Israeli jailed in Jordan is an immigrant who fled from authorities
Sources say the detainee appears to be an immigrant from a former Soviet Union country; in the meantime, Israel's deputy foreign minister denies claims the 2 Jordanian nationals held by Israel were arrested illegally, claiming the pair committed 'security offences'
Jordanian authorities arrested the Israeli national who was swimming in the Jordan River on Tuesday and allegedly crossed the border along the river’s eastern part. He was taken by Jordanian security forces for further questioning, while the Foreign Ministry said the incident was under investigation.
Earlier, a senior Jordanian lawmaker, Nidal a-Taani, claimed the kingdom intends to use the Israeli detainee as a “bargaining chip” to get Israel to release two Jordanian citizens, who the country claims are held illegally and without charge.
Despite the bold statements, Jordanian government is yet to make an official proposal for prisoner exchange of 32-year-old Hiba Labadi and 29-year-old Abdul Rahman Miri. Ayman Safadi, the country's foreign minister, said in a tweet he held the Israeli government responsible for the lives of Labadi and Rahman Miri, adding that their health had severely deteriorated.
Israel's deputy foreign minister, Tzipi Hotovely, denied the claims the two Jordanian detainees were being held illegally, saying the pair is suspected of security offences.
Labadi, 24, was arrested in August after crossing to the West Bank to attend a family wedding and so far has not been indicted.
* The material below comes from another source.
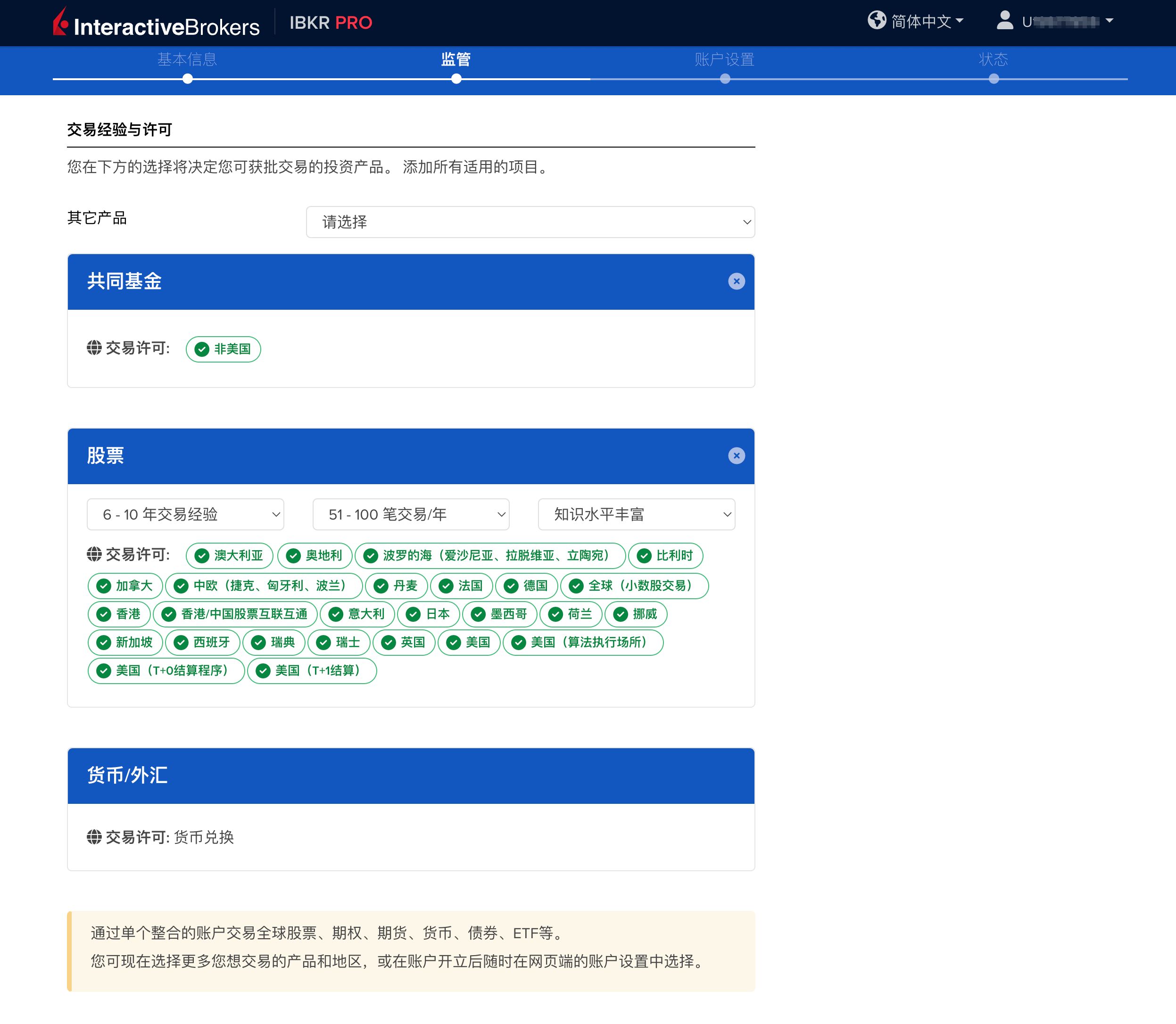Switch to the 账户设置 step
1176x1024 pixels.
coord(724,59)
She subsequently went on a hunger strike and was hospitalized after her health worsened.
Speaking on Army Radio, Hotovely said Israel was within its rights to detain the pair.
"If someone commits a security offence, it is our duty as a state to arrest him and to clarify matters," she said.
Israel mainly uses administrative detention against Palestinians suspected of anti-Israeli activities.
Jordan's 1994 peace treaty with Israel is unpopular among many in the kingdom, where pro-Palestinian sentiment is widespread. Many of Jordan's 7 million citizens are of Palestinian origin.